Once-a-year ice skating warning

Skaters at the Tower of London
Image caption Warming up before getting on the ice is key, say experts

With temporary ice rinks appearing in towns and cities across the UK, the Society of Sports Therapists is reminding people that ice skating can be a dangerous sport.

It warned of a risk of serious injury and advised people take precautions.

It recommends jogging to warm up and avoiding the mulled wine.

The Royal Society for the Prevention of Accidents said falling over and bumping into people was part of the fun, but there were safety precautions.

The chairman of the Society of Sports Therapists, Prof Graham Smith, told the BBC: "It was not about going 'bah, humbug'. Have fun, but be careful."

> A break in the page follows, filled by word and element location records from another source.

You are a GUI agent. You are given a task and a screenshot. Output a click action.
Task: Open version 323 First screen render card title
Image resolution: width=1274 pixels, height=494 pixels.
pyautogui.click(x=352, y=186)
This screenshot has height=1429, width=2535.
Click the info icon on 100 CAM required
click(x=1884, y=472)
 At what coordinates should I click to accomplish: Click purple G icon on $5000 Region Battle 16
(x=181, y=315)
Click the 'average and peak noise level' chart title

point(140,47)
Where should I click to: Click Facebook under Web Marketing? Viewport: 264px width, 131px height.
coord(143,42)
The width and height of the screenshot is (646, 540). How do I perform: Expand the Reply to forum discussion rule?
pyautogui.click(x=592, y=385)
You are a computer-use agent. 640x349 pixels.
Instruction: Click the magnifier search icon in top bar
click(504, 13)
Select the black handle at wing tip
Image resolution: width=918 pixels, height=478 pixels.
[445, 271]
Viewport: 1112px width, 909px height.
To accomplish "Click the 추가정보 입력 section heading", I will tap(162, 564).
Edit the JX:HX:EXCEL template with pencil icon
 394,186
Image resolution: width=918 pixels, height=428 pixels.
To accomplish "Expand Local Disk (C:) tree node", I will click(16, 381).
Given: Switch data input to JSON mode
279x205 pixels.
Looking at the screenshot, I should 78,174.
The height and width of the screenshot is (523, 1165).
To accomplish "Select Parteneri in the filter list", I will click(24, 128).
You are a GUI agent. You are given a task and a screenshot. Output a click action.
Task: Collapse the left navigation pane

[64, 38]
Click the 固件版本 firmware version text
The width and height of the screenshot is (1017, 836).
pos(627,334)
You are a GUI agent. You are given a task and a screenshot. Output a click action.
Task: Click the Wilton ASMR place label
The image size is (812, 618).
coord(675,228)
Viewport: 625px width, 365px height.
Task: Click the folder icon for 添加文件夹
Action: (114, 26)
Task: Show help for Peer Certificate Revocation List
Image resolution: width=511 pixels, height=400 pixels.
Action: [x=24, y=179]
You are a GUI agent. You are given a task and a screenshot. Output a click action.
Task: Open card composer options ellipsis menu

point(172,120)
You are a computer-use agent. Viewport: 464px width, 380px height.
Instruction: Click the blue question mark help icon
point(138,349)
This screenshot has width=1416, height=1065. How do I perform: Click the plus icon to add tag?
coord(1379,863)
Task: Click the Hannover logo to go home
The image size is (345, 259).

He said: "While it is a fun sport it can be very dangerous and should be treated with a large degree of respect, especially as for some, it is something that is done only once or twice a year."

By contrast regular skaters learn "how to fall properly".

'Don't over-estimate ability'

If you fall, he recommends tucking your arms in and rolling - rather than putting you hand out to stop the fall, which could damage the hand or be hit by another skater's blades.

He said the hazards were greater for older people.

Peter Cornall, head of leisure safety at the Royal Society for the Prevention of Accidents said: "Leisure activities should be as safe as necessary, not as safe as possible; when going ice skating this means you should expect to fall over and for others to bump into you - in fact, that is part of the fun.

"If you're going skating, wearing a pair of gloves is always a good idea, as is wearing whatever protective kit the rink operators give you and lacing up your skates properly.

He also warned people not to over-estimate their ability: "you probably won't be able to recreate what you see during the Winter Olympics," he said.